Needless to say I had been struggling with continuing to lose weight... but I'm turning a corner! I bring my lunch daily and though I struggle I have been seeing a progressive downward trend on my numbers. Instead of fluctuating between 260 and 265, I have lost weight at every weigh in at WW for the past 3 weeks and I'm proud to say that I'm down to 257... SLOWLY making my way to 10%. I never thought it would take almost 2 years to drop 27lbs but like my leader says it takes how long it takes and time passes whether we're doing the program or not.
I'm still looking for my teaching gig but for now I'm happy to have a job that will pay the bills. I've interviewed for a training position within the company and that looks promising.. though it's still not where I should be.
We're coming up on 1 year without dad.
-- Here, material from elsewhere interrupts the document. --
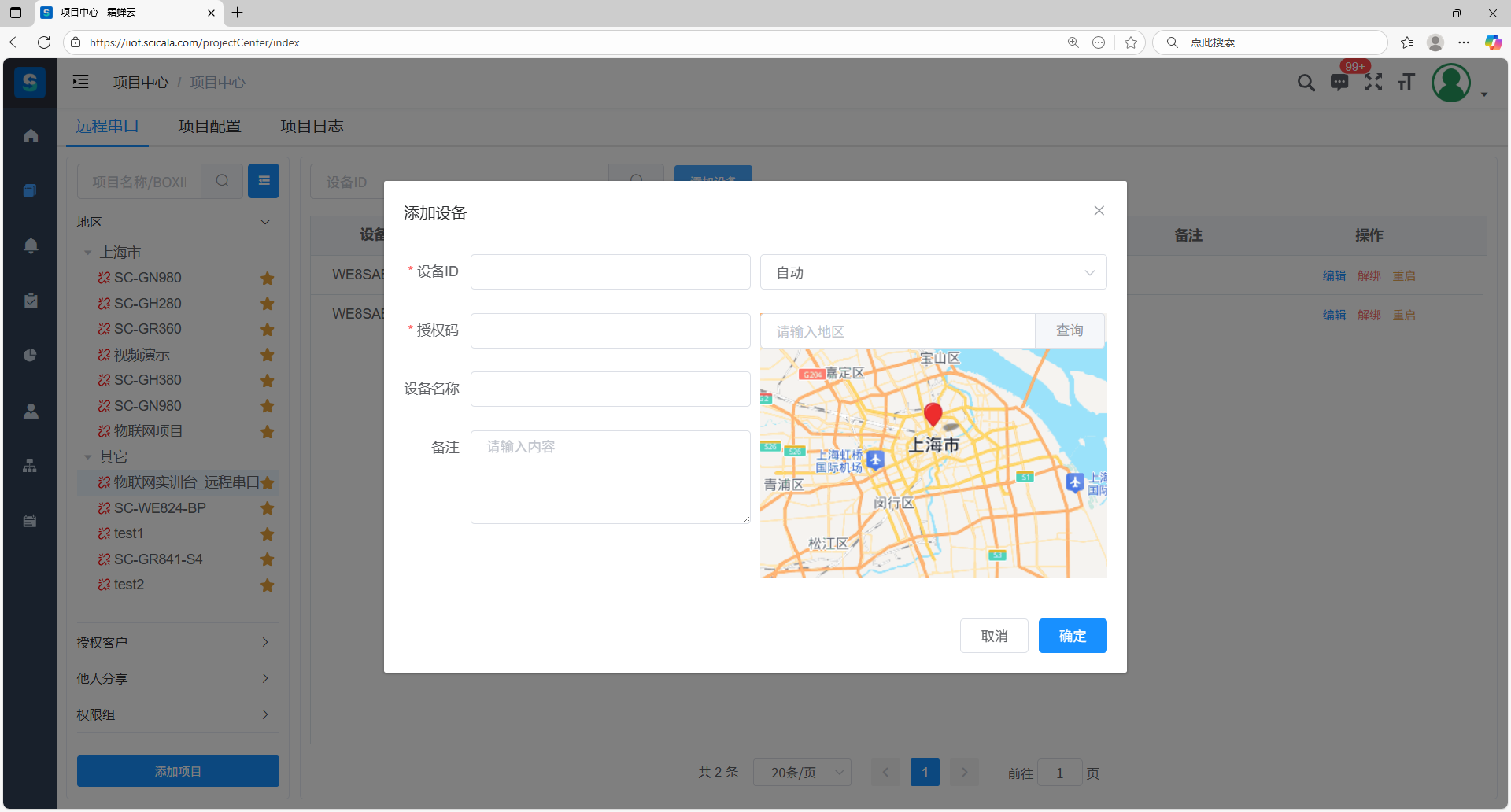Click the 设备ID input field in dialog
The image size is (1511, 812).
pos(610,272)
I miss him and probably will for the rest of my life. I worry about mom living alone with her health issues and just being sad and lonely by herself but I'm close and go visit almost every day. We had to also put Scruffy down around Christmas time. I know that with losing Dad last year and then losing Scruffy the same year that it was very hard on Mom. In the end of course she realized is was the right thing to do for Scruffy and we like to think of him hangin out with Dad, taking long afternoon naps, eating everything that passes his way, and chasing the occasional squirrel.
I'm doing Master the Met next weekend in honor of Dad again. Last year, Dad was still fighting lung cancer and so my mood was different. I was doing it to help give him strength to go on-- even though I knew that he had already given up his fight I didn't want to accept that. This year he's gone and while he's been in my heart at the last practice climb I sat on the steps at floor 36 and cried a little before climbing the last 4 flights. How I wish he could have been there in person rather than in spirit.
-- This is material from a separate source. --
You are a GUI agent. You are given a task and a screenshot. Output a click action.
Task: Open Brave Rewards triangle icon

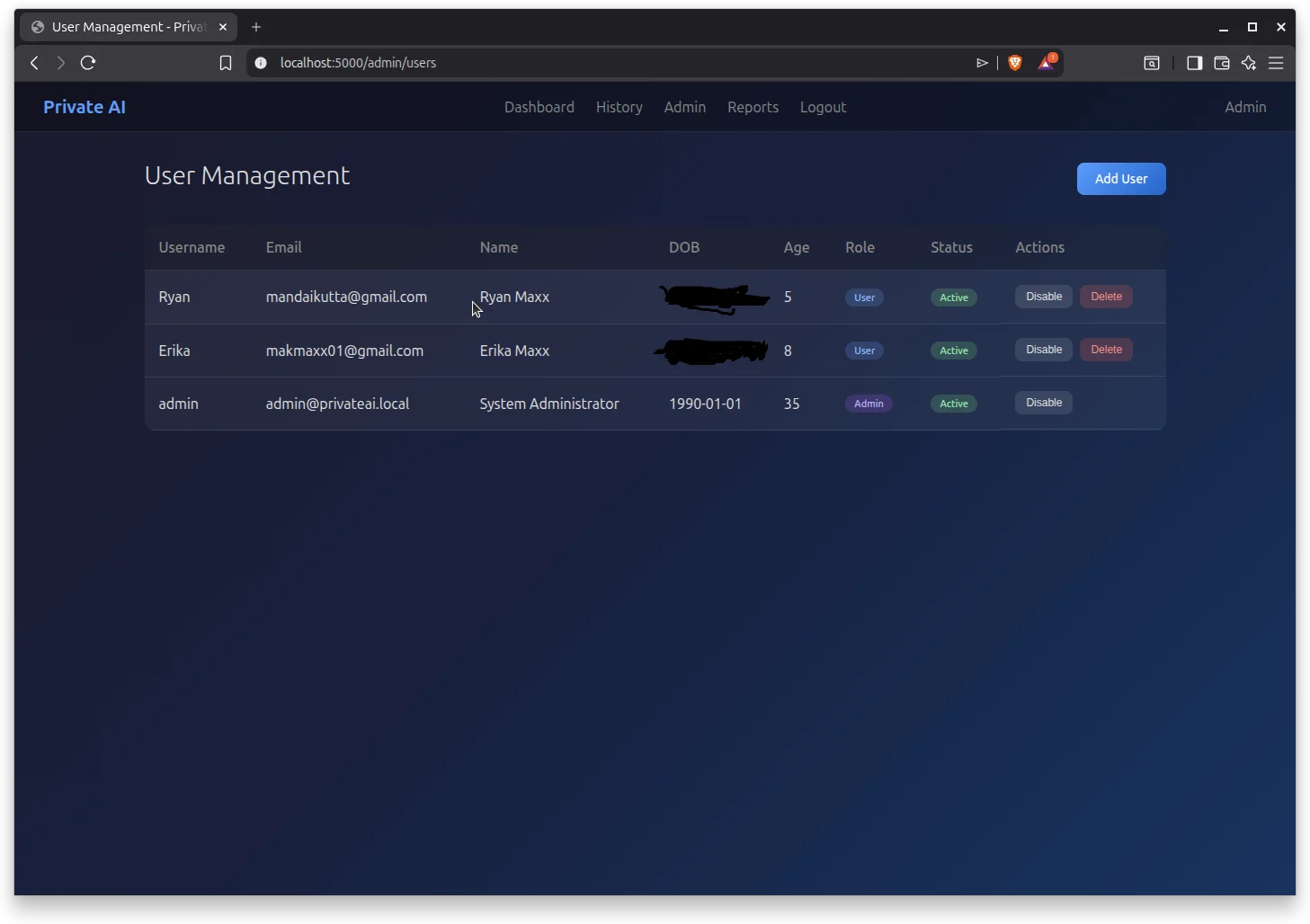[x=1046, y=62]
I'm also in the midst of planning a family gathering around his birthday. Dad was always about keeping in touch and holding the family together. While I don't really have the same passion about it as he did, I think what better way to honor his memory than to get together with the family and love each other. I hope it's successful and we can make this a tradition.
that's all I have folks.. stay strong.. stay positive.